Ingredienti per il tempeh:
1 panetto di tempeh
1 lattina di latte di cocco bio
1 cespo di radicchio tardivo di Treviso
1/2 porro
1 radice di zenzero fresco
2 cucchiai di tamari
olio evo bio ligure qb
semi di sesamo nero qb
semi di sesamo bianco qb
mandorle in lamelle qb
pepe nero in grani qb
bacche di pepe rosa qb
tekka qb
rapa rossa qb
Ingredienti per l’accompagnamento:
3 pugni di riso rosso thay integrale
3 pugni di mix di riso long grain integrale e Venere
germogli di porro qb
zucca qb
spinacini in foglia qb
finocchietto selvatico qb
mandorle in lamelle qb
bacche di pepe rosa in grani qb
Procedimento per il tempeh:
Tagliate una parte di tempeh a cubetti e una parte a triangoli. Tagliate a rondelle sottili il porro e a fettine sottili il radicchio tendendone da parte 4 foglie intere per la decorazione finale del piatto. Preparate la marinatura del tempeh mettendo in una ciotola di ceramica il latte di cocco con il tamari e il succo di zenzero fresco appena spremuto a piacere. Aggiungete del pepe nero in grani e mescolate. Unite il tempeh, il porro ed il radicchio e dopo aver mescolato bene il tutto, coprite con della pellicola e lasciatelo a marinare in frigorifero per 1 notte intera. La mattina successiva scolate tempeh e verdure dal latte di cocco tenendolo da parte. Scaldate bene una padella larga e bassa ungendola di olio evo e cuocete a fuoco dolce il tempeh aggiungendo del latte di cocco se necessario.
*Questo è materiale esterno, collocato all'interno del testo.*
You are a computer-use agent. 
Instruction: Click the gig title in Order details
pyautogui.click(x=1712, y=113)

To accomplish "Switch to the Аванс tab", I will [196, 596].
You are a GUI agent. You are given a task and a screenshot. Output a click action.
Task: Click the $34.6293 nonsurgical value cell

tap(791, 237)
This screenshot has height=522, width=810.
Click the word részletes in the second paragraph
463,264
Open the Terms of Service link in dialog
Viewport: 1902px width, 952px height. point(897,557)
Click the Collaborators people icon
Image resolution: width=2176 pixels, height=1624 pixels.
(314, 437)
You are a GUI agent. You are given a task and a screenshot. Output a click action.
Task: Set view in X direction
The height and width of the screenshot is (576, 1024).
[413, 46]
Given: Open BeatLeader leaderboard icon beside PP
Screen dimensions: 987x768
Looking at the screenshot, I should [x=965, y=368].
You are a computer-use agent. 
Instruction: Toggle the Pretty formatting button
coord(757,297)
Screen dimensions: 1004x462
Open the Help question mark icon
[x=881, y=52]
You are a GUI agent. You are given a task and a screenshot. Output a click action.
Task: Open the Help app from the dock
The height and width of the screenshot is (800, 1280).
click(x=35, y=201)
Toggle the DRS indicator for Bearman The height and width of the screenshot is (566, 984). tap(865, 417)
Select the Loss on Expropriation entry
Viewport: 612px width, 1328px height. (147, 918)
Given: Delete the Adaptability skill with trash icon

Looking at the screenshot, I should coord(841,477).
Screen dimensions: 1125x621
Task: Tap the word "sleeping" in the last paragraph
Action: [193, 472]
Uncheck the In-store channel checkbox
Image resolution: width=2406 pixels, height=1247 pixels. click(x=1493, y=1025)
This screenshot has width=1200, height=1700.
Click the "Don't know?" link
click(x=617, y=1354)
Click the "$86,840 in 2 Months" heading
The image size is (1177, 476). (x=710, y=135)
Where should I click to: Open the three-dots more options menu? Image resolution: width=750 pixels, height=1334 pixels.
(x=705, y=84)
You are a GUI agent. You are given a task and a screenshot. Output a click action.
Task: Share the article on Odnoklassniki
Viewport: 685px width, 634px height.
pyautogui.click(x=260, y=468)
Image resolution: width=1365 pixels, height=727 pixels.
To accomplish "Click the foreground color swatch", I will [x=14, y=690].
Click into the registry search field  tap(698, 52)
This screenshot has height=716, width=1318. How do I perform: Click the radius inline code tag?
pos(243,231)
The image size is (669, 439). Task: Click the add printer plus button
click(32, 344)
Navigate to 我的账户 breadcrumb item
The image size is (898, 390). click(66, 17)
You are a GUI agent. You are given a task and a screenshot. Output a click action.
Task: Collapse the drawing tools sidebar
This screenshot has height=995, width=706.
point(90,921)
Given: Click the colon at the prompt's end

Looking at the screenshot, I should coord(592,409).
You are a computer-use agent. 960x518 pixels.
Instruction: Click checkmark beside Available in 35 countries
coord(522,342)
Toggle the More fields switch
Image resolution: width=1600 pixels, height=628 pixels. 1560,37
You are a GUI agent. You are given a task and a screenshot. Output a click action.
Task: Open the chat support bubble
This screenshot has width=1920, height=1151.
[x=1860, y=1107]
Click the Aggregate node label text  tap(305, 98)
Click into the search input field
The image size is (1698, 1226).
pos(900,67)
Tenete in caldo fino ad impiattamento. Cuocete a fuoco dolce per pochi minuti il porro con il radicchio bagnandolo con poco latte di cocco se necessario per evitare che asciughi troppo. Preparate ora la salsa di accompagnamento del tempeh mettendo nel boccale del frullatore ad immersione le verdure con del latte di cocco, le mandorle a lamelle e dei semi di sesamo nero. Cominciate a frullare ed aggiungete 1 filo d’olio evo. Frullate fino ad ottenere una crema densa.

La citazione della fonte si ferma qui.